E-sigarette

Campus e-cigarette ban unnecessary; ‘vaping’ culture ridiculous

In a not-so-shocking turn of events, UCA’s board of trustees banned electronic cigarettes, or e-cigs, from campus.

I, unlike what seems to be the majority of students and organizations on campus, do not agree with this measure.

Unless “vaping” on an e-cig is directly harmful to those around you, it makes no sense to ban that action. If the goal here is to ban things that can potentially harm the user specifically, fattening foods, untied shoelaces and butter-knives (I can speak from experience) might as well be banned along with e-cigarettes.

However, I am surprisingly not here to express my libertarian views on the ridiculousness of the policy.

I am here simply to sarcastically and abrasively comment on e-cigarettes and, more specifically, e-cigarette users themselves.

Take the word “vaping” for instance.

Hey, guys, let’s go vape. No. I will not go vape with you. I would rather smoke a legitimate cigarette with you and toe the line of lung cancer than to even use an obnoxious word like vape in casual, organic conversation. Go away.

Collected data entries:
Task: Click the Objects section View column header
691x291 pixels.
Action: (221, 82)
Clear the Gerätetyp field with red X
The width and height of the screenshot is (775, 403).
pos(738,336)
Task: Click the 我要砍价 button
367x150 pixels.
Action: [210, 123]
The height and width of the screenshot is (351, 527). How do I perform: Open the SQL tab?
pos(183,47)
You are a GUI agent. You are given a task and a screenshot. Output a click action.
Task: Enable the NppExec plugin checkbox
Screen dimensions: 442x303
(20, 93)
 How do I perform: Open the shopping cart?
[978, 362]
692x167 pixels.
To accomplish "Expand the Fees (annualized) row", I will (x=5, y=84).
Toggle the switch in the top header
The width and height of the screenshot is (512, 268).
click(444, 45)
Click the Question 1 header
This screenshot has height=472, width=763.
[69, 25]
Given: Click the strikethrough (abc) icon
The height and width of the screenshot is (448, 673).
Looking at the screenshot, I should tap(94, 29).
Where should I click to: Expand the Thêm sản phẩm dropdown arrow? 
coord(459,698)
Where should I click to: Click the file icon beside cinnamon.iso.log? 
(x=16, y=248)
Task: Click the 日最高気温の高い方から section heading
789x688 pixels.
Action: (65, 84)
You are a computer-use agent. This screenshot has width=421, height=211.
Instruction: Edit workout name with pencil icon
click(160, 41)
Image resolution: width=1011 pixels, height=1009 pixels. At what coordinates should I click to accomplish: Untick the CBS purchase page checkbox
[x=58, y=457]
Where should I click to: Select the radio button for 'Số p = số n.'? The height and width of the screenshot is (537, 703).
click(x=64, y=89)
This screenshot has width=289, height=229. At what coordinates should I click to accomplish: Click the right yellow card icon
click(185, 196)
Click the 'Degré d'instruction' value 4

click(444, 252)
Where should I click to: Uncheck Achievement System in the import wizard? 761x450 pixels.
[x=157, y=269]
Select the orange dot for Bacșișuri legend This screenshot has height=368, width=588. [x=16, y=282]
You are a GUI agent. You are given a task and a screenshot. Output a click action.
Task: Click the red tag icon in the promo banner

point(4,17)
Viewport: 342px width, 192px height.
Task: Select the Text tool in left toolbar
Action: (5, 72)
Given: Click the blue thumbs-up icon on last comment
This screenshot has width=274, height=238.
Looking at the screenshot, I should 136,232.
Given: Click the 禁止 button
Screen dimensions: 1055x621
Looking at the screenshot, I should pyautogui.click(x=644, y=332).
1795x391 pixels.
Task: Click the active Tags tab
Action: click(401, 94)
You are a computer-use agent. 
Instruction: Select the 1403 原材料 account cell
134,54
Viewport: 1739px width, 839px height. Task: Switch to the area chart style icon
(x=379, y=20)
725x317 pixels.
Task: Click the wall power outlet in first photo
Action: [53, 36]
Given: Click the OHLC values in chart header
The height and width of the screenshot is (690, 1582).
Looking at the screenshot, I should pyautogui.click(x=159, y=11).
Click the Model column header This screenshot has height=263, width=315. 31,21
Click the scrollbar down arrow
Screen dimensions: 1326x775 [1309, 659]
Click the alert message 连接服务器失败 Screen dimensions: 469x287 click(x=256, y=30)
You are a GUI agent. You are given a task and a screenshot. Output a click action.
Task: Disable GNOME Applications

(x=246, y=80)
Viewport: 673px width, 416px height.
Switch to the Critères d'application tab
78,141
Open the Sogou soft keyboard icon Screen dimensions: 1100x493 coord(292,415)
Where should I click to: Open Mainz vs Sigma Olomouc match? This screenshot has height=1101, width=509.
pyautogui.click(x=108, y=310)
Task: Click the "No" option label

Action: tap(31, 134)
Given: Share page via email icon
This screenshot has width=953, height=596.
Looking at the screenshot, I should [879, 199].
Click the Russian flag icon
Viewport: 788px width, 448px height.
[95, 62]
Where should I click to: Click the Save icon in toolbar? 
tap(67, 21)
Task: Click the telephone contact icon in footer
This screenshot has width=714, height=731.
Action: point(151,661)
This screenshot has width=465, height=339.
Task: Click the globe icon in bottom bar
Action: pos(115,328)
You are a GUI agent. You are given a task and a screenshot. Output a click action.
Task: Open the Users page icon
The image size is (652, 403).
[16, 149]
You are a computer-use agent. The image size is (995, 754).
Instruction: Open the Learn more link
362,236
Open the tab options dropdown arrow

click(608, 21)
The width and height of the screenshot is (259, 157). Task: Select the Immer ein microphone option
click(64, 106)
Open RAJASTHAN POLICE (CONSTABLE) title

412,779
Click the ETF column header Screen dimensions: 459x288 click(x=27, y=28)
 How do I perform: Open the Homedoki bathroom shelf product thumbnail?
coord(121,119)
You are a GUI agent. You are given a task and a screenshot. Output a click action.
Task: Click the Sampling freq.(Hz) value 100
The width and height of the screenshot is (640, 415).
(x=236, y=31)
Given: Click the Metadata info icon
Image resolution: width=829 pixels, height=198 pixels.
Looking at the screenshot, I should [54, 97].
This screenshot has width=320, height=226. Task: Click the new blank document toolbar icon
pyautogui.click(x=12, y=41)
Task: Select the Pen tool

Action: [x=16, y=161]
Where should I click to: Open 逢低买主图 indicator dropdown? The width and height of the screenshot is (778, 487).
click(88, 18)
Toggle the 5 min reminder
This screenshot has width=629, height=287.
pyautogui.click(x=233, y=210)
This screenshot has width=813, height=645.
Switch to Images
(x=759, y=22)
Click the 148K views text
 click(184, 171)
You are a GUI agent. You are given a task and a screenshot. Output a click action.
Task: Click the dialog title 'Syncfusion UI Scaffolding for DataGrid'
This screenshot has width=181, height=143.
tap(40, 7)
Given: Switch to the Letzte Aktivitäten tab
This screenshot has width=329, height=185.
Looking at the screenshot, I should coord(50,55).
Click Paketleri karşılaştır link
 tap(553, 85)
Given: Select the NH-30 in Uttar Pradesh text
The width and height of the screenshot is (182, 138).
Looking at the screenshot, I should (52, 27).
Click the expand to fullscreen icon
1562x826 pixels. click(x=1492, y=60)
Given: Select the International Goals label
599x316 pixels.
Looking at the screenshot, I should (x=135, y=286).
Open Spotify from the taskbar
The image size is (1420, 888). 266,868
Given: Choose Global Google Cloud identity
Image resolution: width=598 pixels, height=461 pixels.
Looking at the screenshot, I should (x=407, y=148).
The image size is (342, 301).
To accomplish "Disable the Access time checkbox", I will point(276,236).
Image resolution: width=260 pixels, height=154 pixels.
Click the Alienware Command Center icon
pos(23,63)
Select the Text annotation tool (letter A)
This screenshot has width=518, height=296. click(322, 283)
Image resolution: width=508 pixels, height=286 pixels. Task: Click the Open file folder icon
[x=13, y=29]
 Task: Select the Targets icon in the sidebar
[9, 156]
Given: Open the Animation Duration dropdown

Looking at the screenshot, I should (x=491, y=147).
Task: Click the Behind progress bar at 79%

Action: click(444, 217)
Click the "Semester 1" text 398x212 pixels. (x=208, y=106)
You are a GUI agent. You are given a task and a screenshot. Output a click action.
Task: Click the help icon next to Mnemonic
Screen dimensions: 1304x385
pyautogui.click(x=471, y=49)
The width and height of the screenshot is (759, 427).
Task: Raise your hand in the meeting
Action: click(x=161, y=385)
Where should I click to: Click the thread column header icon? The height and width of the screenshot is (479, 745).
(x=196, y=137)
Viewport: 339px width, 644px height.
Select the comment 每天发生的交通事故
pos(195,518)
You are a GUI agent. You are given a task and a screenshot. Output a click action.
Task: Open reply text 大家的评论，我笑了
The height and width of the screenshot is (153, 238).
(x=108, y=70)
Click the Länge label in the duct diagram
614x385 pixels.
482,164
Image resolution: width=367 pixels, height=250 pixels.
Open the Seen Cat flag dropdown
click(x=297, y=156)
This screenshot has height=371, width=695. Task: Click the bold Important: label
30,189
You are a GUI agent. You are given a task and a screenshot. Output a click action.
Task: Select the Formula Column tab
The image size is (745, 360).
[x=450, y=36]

▶ **YOUR TASKS**
1/ Decide whether each statement agrees with the opinion piece on the campus e-cigarette ban, giving yes or no plus the exact words of the piece that settle it: (a) UCA's board of trustees banned e-cigarettes from campus. (b) The writer supports the ban. (c) The writer would rather smoke a cigarette than use the word "vape" in casual conversation.
2/ From the opinion piece on the campus e-cigarette ban, extract the passage that begins at the words "In a not-so-shocking" and ends after the words "of the policy.".

▶ **ANSWERS IN ORDER**
1/
(a) Yes: "UCA’s board of trustees banned electronic cigarettes, or e-cigs, from campus."
(b) No: "do not agree with this measure."
(c) Yes: "I would rather smoke a legitimate cigarette with you and toe the line of lung cancer than to even use an obnoxious word like vape in casual, organic conversation."

2/
In a not-so-shocking turn of events, UCA’s board of trustees banned electronic cigarettes, or e-cigs, from campus.

I, unlike what seems to be the majority of students and organizations on campus, do not agree with this measure.

Unless “vaping” on an e-cig is directly harmful to those around you, it makes no sense to ban that action. If the goal here is to ban things that can potentially harm the user specifically, fattening foods, untied shoelaces and butter-knives (I can speak from experience) might as well be banned along with e-cigarettes.

However, I am surprisingly not here to express my libertarian views on the ridiculousness of the policy.